Evangelho 21
“15 Guardai-vos dos falsos profetas, que vêm a vós disfarçados em ovelhas, mas interiormente são lobos devoradores.
16 Pelos seus frutos os conhecereis. Colhem-se, porventura, uvas dos espinheiros, ou figos dos abrolhos?
17 Assim, toda árvore boa produz bons frutos; porém a árvore má produz frutos maus.
18 Uma árvore boa não pode dar maus frutos; nem uma árvore má dar frutos bons.
19 Toda árvore que não produz bom fruto é cortada e lançada no fogo.
20 Portanto, pelos seus frutos os conhecereis.” (Mt 7.15-20)
No estudo relativo aos Falsos Profetas, nós vimos que o Senhor colocou em relevo a sutileza deles, porque vêm a nós vestidos de ovelhas, quando que no seu interior são lobos devoradores.
O falso profeta vestido de ovelha ensina que nunca se deve dizer nada que soe como crítica ou então que seja duro de se ouvir. Para não serem descobertos quanto à falta do verdadeiro fruto espiritual em suas vidas, é que ameaçam aos que estão debaixo da sua liderança a não efetuarem qualquer tipo de juízo, por este temor de ser revelado que eles são na verdade lobos vestidos de ovelhas.
Mas nosso Senhor queria enfatizar este ponto dizendo que os falsos profetas são conhecidos por seus frutos, e que não se pode colher uvas de espinheiros ou figos de abrolhos; porque toda boa árvore dá bons frutos, porém a má árvore dá maus frutos. E toda árvore que não dá bom fruto é cortada e lançada ao fogo.
E o Senhor quis destacar que apesar de duas árvores serem parecidas em seu aspecto exterior, quando são julgadas pelo tipo de fruto que dão, percebe-se que são totalmente diferentes. Um se pode comer, porém o outro não. É evidente que há aqui um ensino muito profundo.
Com isto Jesus quis mostrar que ser cristão é algo que está na essência mesma da personalidade, que é algo vital e fundamental. Não se trata de aparências superficiais quanto a crenças. Parece querer nos ensinar sobre o perigo de nos enganarmos com as aparências. É o mesmo caso do uso da metáfora relativa aos falsos profetas que vêm vestidos de ovelhas. Noutras palavras, está em foco o perigo de parecer ser cristão sem sê-lo na realidade.
Já vimos que isto sucede no campo do ensino e da doutrina. Alguém pode parecer estar pregando o evangelho quando, na realidade, quando é julgado por provas genuínas, vê-se que não o faz.

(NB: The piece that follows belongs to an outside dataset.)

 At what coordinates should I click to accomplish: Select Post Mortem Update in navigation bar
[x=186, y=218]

O mesmo acontece no caso da conduta e da vida. O perigo, neste caso, está em querermos ser cristãos acrescentando coisas à nossa vida, em vez de chegar a ser algo novo, em vez de se receber vida interior, em vez de que a natureza que está em nós se renove segundo a imagem do Senhor Jesus Cristo.
Assim, segundo o Senhor, alguém pode falar de maneira adequada, pode parecer que vive bem, e contudo permanece sendo um falso profeta. Pode ter a aparência da vida cristã sem ser realmente um cristão. Isto tem sido uma fonte constante de problemas e perigos na história da Igreja. Porém o Senhor nos alerta desde o princípio que ser cristão significa uma mudança na vida e na própria natureza do homem. É a doutrina do novo nascimento. Nenhuma ação do homem vale nada para a sua salvação, a não ser que tenha mudado sua natureza.

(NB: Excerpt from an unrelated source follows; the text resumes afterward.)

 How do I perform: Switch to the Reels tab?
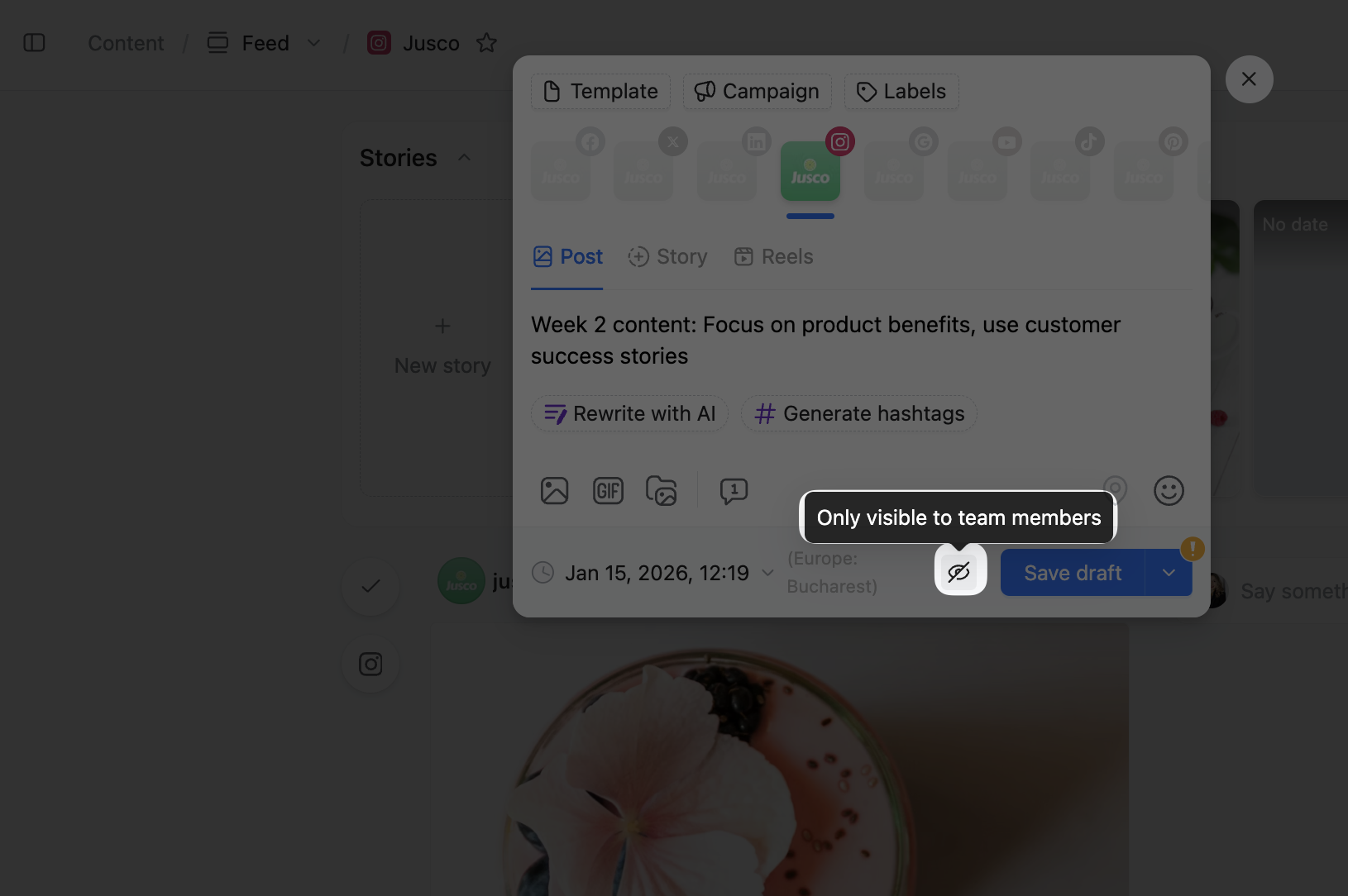(x=774, y=257)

Por isso devemos nos preocupar sobretudo com o estado do coração porque é o centro da personalidade. Assim é o que há no coração que sempre se manifesta. Manifestar-se-á nas crenças, no ensino e na doutrina.
E o Senhor diz que é por este fruto que sai do interior, da natureza mesma, do coração, que podemos reconhecer a pessoa, de modo que possamos saber se é um falso profeta, apesar da aparência de ser cristão.
Estão indissoluvelmente unidos o que alguém crê e a vida. O que o homem pensa, isso ele é. O homem atua da maneira pela qual pensa. Em outras palavras, manifestamos inevitavelmente o que somos pelo que cremos e pensamos.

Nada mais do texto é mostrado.